Living alone isn’t awful
Sep 14, 2014
“You can’t live alone! It’s social suicide!”
OK, so maybe that isn’t exactly what Damien from “Mean Girls” says, but it’s what everyone thinks. If you’re anything like me, you start to get small heart palpitations when thinking about living arrangements for the next school year.
Grand Valley asks for your living plans in late November. At that time, you hardly know your roommate, you haven’t made any close friends in your classes yet and you certainly don’t know where you should live next year.
Making friends has never been an easy task for someone as shy as me. My anxiety shoots through the roof and I start to get sweaty when I think about meeting new people. As a freshman last year, I went into the dorms blind. My roommate was amazing, but she decided to live in her sorority house this year, so I was all by myself. Besides her, I hadn’t made many other friends throughout the rest of the year.
So, I made the decision to live alone this school year. I was scared… I didn’t want to be committing social suicide. I was so reluctant to move in and begged my parents not to make me go to school this semester. I finally moved in in the middle of August and it was terrifying.
But, once I moved in, I loved my apartment right away. Truth be told it was way better than I had imagined. There are a ton of things that are so much easier than living in the dorms. I don’t have to worry about coordinating who cleans the nasty shower or the smelly toilet. I can play whatever music I want and however loud I want (considering the neighbors don’t mind). I realized that living alone is not as awful as people make it seem.

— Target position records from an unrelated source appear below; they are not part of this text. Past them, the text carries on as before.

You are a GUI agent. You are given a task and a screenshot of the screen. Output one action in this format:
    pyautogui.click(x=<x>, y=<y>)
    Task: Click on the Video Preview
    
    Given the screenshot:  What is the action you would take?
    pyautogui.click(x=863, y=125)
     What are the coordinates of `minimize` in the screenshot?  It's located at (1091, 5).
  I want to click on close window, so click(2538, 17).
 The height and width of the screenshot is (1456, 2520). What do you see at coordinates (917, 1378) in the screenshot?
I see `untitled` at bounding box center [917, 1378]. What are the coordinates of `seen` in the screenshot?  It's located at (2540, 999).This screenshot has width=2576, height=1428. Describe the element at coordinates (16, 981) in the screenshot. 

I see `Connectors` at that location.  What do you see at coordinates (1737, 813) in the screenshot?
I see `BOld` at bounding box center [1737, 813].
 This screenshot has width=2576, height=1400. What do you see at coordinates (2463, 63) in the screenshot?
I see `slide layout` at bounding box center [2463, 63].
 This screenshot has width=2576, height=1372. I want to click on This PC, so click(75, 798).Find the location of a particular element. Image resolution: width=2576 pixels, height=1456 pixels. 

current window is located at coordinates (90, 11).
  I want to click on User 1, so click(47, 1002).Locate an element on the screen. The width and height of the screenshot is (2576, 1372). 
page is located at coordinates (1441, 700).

I’m hardly ever in my room anyway. I’m always out at class, Kirkhof or studying at the library. Having a one-bedroom apartment almost forces me to be more social than I normally would be.
A lot of college kids will be concerned because they wouldn’t have friends to live with or roommates to party with. Then there is the lonely factor; there is no one else to talk to.
However, sometimes the silence is nice and well needed.
I won’t lie; it does suck sometimes. There are days when I wish there was someone home when I get back from a long stressful day of classes. I start to feel a little crazy because I’ll start to talk to myself. After checking with my apartment complex, I have actually contemplated getting an animal.
So to all of you who are considering living alone or really have no other option, don’t be afraid. It has its pros and cons, as does any other living situation. But just remember that living alone is actually just like having a mini party on your own every day.